= Problem description =
Return only those lines of the records below in which "SMART" appears.

** Opening Study material block **

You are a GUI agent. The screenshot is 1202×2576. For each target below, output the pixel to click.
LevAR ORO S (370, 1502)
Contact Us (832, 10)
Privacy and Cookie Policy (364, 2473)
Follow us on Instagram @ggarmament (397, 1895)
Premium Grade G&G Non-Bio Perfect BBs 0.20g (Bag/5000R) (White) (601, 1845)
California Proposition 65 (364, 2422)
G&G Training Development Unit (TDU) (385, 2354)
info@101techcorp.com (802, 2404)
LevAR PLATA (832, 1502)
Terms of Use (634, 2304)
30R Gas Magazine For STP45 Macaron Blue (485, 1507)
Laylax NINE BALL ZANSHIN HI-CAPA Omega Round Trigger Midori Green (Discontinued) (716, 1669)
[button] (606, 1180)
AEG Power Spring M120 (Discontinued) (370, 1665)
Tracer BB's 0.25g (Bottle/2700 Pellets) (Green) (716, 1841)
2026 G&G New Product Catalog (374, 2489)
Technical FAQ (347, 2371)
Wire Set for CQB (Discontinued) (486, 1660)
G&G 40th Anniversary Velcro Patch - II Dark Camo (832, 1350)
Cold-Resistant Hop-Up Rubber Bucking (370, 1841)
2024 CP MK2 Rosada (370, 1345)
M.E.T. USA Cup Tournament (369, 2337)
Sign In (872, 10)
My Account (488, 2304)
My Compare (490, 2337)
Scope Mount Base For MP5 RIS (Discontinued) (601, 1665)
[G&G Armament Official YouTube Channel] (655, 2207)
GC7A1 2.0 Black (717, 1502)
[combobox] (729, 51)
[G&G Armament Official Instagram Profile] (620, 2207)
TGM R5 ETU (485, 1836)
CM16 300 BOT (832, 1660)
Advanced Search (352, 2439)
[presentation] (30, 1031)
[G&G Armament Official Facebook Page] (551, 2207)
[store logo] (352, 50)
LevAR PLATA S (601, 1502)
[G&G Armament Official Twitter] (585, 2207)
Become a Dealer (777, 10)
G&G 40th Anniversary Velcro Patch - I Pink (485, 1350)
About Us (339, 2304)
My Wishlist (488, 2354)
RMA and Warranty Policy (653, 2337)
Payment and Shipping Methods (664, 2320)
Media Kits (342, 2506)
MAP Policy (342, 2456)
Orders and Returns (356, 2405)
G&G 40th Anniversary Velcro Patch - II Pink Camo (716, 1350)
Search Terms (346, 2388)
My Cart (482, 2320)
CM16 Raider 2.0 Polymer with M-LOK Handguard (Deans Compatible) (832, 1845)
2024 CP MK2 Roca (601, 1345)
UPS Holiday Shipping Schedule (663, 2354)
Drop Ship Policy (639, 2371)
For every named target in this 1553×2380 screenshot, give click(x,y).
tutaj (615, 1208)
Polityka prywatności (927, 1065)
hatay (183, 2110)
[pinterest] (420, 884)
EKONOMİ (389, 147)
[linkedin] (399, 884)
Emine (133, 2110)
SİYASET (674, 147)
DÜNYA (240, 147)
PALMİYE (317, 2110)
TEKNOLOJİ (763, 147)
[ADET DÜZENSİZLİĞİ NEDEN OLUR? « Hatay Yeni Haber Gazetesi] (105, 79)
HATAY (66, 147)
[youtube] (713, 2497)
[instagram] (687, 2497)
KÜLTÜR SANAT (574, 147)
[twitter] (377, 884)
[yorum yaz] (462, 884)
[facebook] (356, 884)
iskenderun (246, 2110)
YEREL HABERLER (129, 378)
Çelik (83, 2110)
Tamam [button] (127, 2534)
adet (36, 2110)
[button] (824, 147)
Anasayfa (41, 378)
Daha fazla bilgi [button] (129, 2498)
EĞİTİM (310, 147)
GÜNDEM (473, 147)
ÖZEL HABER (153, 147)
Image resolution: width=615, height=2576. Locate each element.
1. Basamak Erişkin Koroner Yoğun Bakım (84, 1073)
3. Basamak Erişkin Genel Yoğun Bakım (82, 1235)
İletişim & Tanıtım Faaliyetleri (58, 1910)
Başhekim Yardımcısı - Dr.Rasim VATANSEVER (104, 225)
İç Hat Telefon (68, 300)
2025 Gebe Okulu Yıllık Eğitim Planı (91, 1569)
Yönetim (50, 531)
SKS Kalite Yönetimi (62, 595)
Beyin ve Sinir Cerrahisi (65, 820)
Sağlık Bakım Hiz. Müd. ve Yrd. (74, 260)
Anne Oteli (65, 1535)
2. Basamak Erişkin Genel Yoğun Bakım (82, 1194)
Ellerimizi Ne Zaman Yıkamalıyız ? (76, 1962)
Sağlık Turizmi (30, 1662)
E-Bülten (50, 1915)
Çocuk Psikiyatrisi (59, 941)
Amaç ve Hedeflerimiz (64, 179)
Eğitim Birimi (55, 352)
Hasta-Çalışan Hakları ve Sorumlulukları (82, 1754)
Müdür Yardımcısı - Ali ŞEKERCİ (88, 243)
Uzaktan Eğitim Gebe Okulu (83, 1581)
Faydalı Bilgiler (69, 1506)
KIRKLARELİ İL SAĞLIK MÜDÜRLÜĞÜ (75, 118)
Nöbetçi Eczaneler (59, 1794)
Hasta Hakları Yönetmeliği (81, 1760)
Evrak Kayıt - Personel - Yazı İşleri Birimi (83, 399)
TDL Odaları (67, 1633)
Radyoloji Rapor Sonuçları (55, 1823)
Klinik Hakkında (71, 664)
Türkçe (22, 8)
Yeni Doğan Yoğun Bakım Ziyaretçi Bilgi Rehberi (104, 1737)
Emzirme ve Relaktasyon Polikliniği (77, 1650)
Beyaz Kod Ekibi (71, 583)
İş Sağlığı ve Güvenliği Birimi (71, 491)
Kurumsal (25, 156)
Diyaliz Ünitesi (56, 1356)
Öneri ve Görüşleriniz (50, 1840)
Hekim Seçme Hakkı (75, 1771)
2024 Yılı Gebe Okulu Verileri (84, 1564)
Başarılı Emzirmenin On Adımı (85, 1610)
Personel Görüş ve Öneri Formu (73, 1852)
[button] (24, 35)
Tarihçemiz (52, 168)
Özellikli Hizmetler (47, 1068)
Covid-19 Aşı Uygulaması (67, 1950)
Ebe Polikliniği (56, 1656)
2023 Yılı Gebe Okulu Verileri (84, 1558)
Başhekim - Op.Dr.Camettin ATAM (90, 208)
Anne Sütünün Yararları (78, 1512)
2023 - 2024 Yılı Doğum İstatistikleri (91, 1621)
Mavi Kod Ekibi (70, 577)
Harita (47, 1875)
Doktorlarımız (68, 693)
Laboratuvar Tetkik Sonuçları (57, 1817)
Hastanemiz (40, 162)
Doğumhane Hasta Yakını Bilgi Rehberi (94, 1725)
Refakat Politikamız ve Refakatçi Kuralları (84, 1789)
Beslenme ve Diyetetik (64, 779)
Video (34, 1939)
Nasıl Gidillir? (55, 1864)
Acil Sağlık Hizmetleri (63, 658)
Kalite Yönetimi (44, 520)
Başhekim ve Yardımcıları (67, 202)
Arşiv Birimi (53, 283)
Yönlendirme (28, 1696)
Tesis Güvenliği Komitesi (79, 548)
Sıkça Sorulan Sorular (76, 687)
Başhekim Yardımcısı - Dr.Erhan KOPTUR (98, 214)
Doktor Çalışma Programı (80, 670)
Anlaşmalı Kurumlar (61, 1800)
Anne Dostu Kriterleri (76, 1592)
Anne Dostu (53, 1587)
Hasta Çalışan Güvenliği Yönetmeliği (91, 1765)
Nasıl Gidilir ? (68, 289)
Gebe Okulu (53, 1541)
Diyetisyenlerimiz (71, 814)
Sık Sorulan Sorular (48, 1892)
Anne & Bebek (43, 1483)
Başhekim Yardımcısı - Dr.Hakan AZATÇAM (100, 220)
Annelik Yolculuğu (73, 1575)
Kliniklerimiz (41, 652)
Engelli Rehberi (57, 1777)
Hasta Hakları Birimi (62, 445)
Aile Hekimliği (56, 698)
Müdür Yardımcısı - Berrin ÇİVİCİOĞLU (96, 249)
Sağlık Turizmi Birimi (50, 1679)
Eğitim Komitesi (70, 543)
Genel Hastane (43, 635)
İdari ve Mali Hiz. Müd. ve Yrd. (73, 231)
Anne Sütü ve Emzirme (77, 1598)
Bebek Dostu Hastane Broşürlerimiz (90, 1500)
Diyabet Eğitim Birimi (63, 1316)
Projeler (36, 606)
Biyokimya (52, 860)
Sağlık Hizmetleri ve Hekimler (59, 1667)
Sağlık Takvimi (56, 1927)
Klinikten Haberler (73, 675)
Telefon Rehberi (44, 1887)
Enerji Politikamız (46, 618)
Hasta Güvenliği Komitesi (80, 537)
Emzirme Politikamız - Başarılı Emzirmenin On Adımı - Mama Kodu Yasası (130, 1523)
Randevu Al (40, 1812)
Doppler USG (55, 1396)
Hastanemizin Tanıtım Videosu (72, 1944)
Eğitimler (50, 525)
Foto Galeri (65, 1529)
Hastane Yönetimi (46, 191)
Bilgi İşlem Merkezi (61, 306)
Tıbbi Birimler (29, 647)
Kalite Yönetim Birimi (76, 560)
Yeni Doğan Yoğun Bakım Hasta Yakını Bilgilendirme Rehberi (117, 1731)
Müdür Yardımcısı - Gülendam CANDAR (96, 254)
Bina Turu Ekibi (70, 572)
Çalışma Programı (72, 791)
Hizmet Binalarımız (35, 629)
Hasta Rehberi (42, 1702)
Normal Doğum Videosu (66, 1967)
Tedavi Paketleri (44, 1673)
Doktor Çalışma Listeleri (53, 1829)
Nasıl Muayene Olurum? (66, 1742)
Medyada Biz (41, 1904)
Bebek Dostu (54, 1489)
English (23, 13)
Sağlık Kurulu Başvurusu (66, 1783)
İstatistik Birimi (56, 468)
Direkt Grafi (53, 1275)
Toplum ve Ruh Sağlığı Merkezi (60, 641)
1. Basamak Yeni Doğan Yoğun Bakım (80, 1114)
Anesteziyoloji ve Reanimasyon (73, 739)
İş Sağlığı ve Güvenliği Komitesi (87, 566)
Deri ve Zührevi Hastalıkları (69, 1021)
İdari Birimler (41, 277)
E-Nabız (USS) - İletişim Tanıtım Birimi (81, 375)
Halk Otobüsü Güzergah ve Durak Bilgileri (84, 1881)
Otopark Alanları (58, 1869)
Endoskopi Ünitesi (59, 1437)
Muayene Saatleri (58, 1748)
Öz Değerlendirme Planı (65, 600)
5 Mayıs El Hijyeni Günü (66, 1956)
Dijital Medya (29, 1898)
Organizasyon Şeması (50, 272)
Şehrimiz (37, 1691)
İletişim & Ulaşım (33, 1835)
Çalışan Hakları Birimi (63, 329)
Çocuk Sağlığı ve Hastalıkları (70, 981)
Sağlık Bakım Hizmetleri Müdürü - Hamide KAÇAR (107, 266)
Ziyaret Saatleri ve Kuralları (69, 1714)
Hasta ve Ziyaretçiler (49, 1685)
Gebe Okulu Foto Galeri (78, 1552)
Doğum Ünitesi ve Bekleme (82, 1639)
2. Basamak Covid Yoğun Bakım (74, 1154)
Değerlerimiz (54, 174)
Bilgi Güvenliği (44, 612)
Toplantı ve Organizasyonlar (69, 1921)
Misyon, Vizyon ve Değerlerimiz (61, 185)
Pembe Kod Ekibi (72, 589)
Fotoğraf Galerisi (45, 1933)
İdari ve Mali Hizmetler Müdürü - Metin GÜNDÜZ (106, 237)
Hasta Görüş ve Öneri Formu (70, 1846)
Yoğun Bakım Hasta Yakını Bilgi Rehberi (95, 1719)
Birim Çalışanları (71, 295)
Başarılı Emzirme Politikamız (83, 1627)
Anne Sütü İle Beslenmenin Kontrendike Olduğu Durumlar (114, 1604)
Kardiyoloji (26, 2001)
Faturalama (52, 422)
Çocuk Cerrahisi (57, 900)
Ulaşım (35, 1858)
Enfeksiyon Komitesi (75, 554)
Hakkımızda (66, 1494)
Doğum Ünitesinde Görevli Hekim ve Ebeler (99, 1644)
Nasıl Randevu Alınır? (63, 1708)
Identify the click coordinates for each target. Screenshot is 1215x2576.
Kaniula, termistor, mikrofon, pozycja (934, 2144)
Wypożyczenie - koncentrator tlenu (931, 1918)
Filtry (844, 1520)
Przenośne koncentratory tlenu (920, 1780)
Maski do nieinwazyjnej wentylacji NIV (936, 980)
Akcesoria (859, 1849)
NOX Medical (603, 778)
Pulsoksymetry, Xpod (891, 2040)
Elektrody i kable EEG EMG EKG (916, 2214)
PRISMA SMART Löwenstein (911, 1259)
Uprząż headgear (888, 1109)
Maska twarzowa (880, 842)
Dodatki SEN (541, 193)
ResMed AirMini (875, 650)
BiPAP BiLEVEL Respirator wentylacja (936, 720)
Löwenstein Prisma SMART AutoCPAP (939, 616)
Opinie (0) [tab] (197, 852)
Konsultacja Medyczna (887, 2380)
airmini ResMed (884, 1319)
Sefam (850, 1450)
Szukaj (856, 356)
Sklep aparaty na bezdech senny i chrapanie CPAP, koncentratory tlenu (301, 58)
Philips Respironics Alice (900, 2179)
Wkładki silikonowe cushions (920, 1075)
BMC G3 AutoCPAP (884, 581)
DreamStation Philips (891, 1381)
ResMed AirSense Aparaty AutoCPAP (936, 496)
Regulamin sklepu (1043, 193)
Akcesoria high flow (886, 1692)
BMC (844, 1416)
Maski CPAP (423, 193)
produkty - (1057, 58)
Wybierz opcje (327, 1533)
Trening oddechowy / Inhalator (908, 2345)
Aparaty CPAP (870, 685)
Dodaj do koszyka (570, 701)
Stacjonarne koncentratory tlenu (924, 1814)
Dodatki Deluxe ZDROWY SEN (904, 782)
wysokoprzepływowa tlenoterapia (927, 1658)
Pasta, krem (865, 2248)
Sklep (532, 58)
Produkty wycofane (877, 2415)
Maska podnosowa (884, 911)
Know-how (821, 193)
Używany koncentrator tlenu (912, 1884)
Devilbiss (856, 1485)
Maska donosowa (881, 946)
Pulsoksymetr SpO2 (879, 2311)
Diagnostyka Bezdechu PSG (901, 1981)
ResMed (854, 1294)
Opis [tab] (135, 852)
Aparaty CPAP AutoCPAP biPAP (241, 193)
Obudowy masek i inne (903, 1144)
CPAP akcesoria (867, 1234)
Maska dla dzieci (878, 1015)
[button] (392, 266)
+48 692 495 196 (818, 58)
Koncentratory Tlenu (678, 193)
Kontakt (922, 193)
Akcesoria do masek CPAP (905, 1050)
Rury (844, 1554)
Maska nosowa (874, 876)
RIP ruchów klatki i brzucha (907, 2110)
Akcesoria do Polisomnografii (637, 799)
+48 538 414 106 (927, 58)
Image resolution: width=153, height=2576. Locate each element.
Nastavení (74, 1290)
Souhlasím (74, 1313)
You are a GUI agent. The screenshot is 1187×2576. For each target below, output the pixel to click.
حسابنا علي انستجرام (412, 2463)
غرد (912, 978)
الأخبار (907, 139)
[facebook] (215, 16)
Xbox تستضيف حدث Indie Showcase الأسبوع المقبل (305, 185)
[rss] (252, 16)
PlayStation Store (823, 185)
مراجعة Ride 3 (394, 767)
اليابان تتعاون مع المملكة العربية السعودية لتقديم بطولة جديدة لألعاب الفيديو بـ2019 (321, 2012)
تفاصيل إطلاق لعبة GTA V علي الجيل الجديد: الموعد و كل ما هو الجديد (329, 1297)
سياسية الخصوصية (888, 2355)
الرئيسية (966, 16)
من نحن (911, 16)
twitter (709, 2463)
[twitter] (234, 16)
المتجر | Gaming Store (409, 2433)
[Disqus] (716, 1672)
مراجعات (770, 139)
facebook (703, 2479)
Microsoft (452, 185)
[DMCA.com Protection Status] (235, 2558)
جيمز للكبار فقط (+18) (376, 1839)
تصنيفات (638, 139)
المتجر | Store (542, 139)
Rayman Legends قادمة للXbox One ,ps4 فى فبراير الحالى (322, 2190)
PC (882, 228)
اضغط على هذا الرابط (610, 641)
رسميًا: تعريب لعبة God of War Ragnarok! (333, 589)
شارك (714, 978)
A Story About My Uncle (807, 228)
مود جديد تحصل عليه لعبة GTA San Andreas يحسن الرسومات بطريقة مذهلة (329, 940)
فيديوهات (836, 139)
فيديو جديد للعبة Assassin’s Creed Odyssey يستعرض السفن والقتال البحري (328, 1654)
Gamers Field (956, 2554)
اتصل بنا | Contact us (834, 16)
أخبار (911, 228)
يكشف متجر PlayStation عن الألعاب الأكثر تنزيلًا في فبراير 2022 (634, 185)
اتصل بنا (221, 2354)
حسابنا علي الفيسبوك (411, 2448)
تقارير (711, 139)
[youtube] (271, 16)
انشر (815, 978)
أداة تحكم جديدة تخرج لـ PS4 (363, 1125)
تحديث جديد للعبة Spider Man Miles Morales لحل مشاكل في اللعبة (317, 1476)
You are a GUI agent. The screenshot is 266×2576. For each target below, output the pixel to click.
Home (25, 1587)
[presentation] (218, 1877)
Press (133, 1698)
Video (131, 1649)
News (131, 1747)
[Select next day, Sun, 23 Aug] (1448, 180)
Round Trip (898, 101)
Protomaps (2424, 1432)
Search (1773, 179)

** Closing Study material block **

= Task answer =
PRISMA SMART Löwenstein (911, 1259)
Löwenstein Prisma SMART AutoCPAP (939, 616)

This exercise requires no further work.